Show every line of the data below that contains the word "accomplish". Only lines where the letter case matches count.

-- Data lines --
============================================================

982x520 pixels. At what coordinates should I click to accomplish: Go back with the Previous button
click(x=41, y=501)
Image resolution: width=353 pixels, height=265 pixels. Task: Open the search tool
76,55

============================================================

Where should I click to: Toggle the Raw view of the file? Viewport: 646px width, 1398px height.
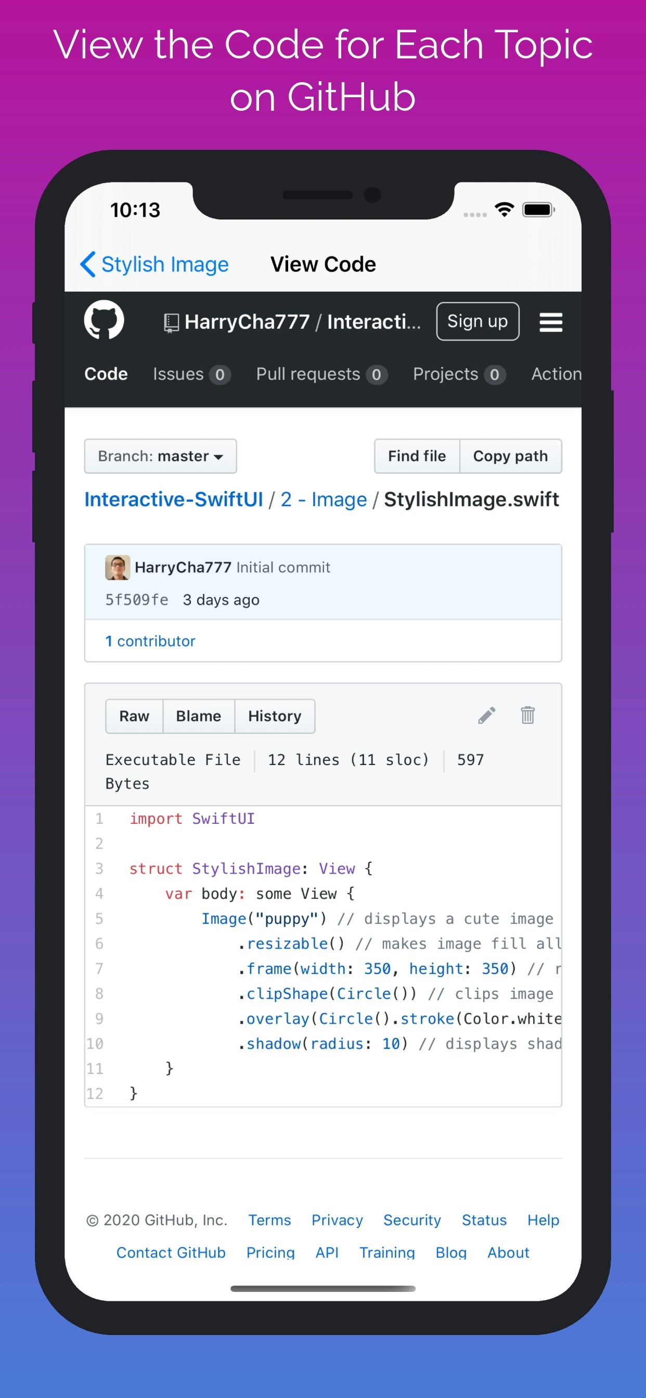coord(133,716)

============================================================

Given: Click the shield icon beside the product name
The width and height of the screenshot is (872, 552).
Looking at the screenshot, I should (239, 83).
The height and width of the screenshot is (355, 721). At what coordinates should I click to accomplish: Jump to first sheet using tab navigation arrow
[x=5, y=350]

============================================================

-- Response for this exercise --
982x520 pixels. At what coordinates should I click to accomplish: Go back with the Previous button
The height and width of the screenshot is (355, 721). At what coordinates should I click to accomplish: Jump to first sheet using tab navigation arrow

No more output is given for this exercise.